When I was little, I equated being “born again” with going up front and giving my heart to Jesus, because that’s what good little boys did in our pentecostal evangelical church. I felt pretty good on the way home from those revivals. Something felt cleaner, like I had gotten a new start.

The thing is, I went up to “get saved” way more than once. Again and again, in fact. And in the past I’ve credited that continued visitation to the front of the church as a reflection of my fear of going to hell. Maybe I got saved so many times because I wanted to make sure it stuck. Now? I’m not so sure that was the reason.

In fact, I think childhood Shawn went up front so many times, not because of a fear of damnation, but because I couldn’t quite believe that was it.
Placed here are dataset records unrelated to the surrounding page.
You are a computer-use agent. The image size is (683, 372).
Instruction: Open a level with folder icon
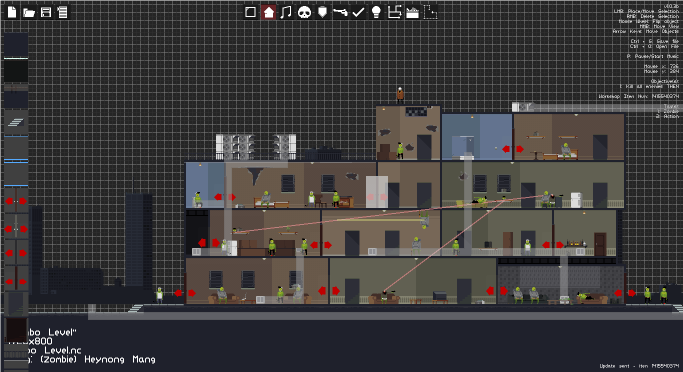(29, 12)
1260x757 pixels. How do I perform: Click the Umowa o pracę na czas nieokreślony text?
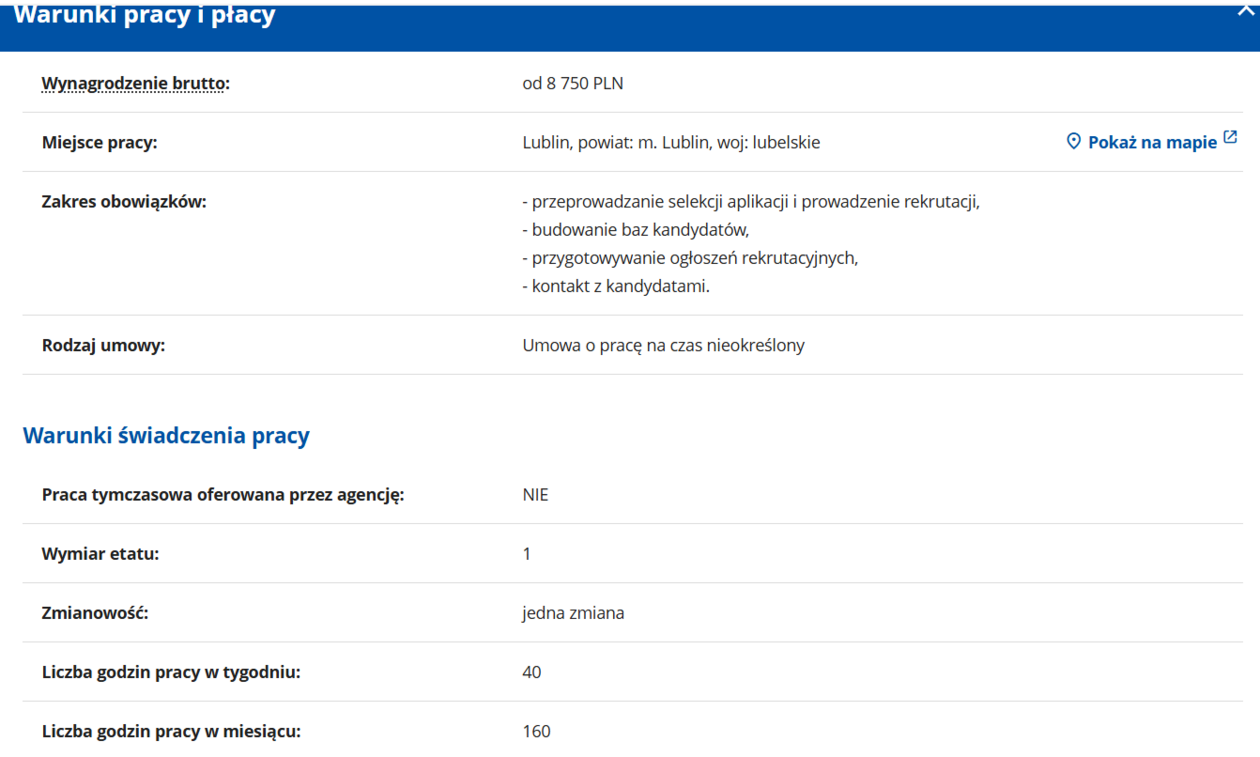click(663, 345)
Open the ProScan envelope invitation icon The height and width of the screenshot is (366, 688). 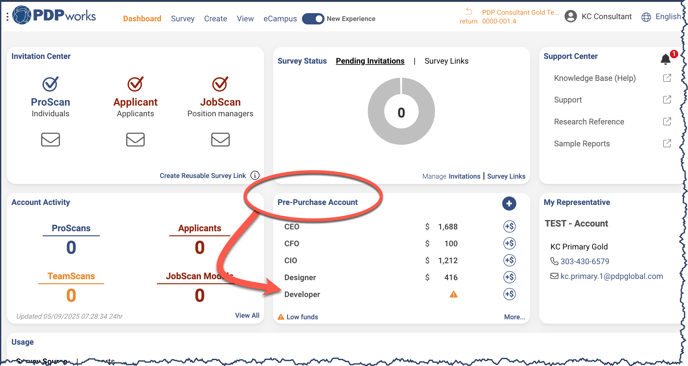[x=50, y=140]
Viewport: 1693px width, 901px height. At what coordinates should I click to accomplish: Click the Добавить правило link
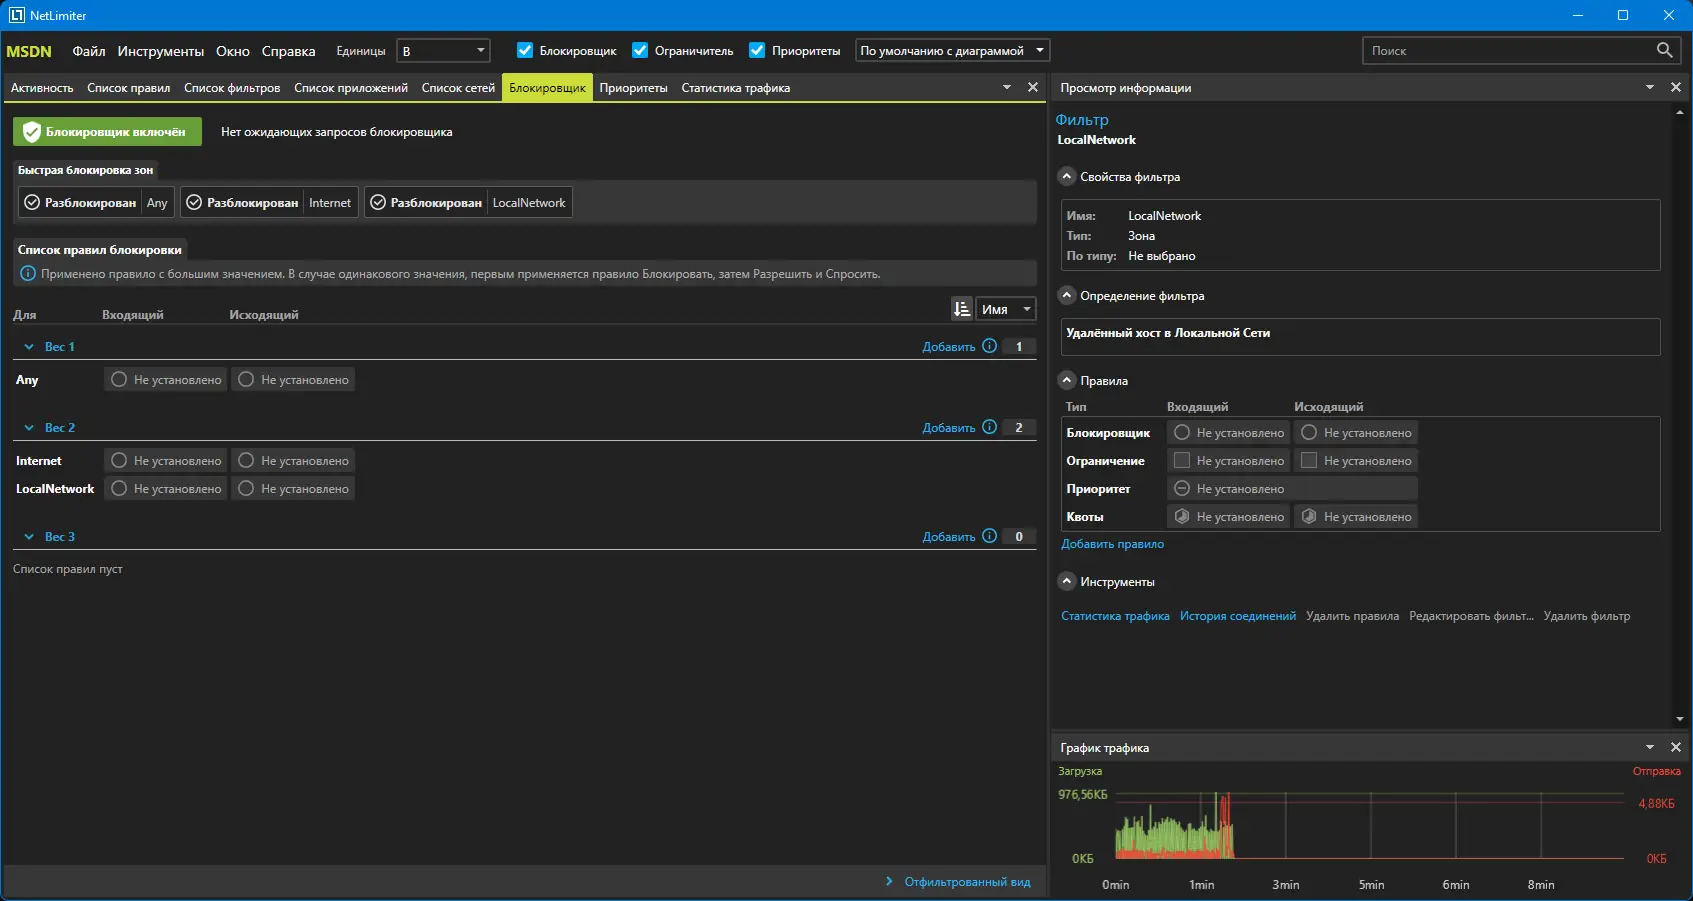click(1112, 544)
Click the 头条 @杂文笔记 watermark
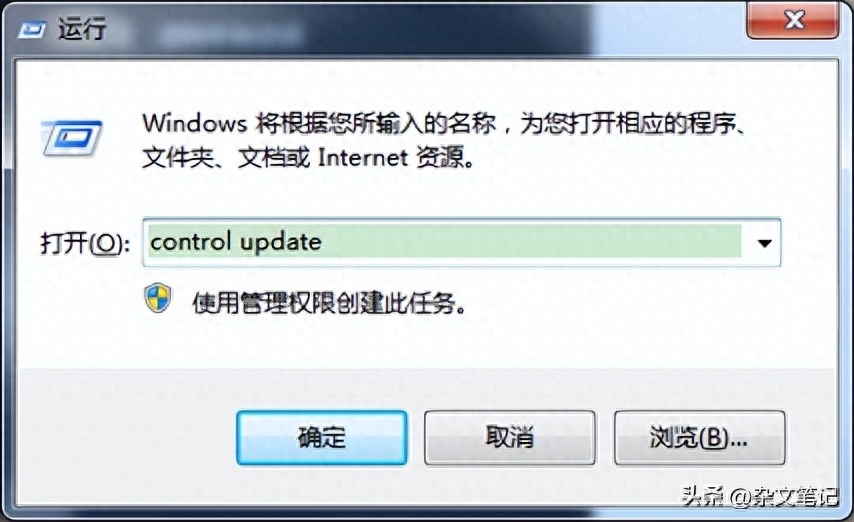The height and width of the screenshot is (522, 854). pyautogui.click(x=760, y=495)
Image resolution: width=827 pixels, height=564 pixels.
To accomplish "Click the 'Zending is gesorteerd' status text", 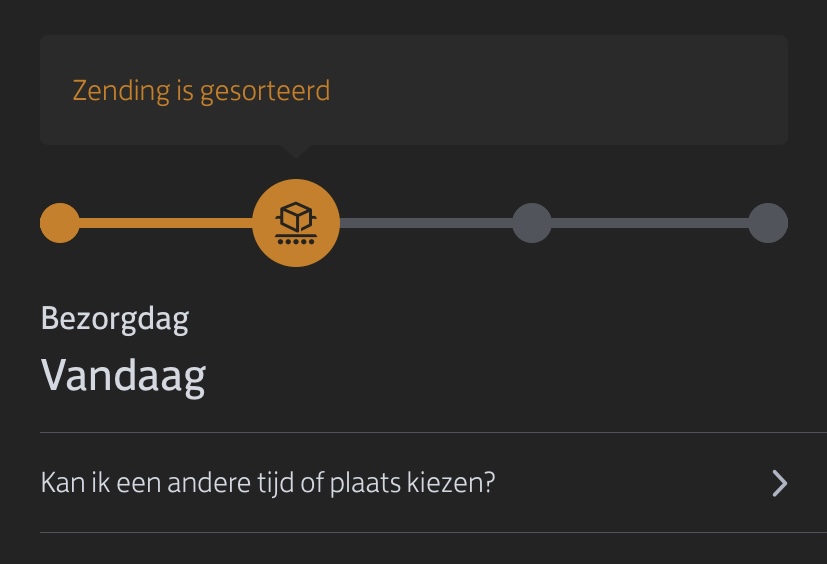I will 201,91.
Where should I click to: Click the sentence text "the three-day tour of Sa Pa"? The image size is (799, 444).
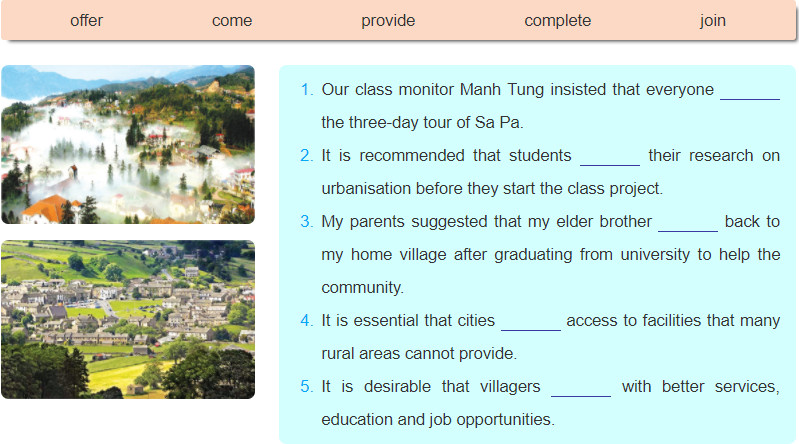pyautogui.click(x=421, y=123)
I couldn’t quite believe that all Jesus wanted of me was a short walk to the front of the church. And as I’ve grown older, that conviction has strengthened. I’m not talking about getting into heaven anymore; I’m talking about the answer to the question, “How now shall we live?”

Because I think when Jesus spoke of being born again, he was talking about a journey that included much more than walking from the back of the church to the front. I think he was talking about much more than saying a simple prayer. I’ve seen births. I’d imagine Jesus saw one or two during his day. There’s nothing easy, nothing painless, about being born the first time – why would a second birth be any less challenging?

If you’re a Christian and you feel like there’s more to this life, that’s because there is. God doesn’t want us to only say a prayer or walk through meaningless rites of passage. No, he wants to introduce us to a new life, a kind of life we can’t even imagine right now. Can a baby envision the world as we now know it while it’s still swimming in amniotic fluid? Can it imagine the colors, the sensations, the smells?

The passage will be difficult. The new life terrifying. The separation from our old ways will be alarming. But it’s not called being born again for nothing. It all reminds me of the question my son asked me right before he went up to be baptized.

“How long will they hold me under, Dad?”

Sometimes it feels like that. Sometimes it feels like God is holding me under. The main question is, what kind of a creature will I be when I emerge? What kind of life waits for me on the other side of the birth canal?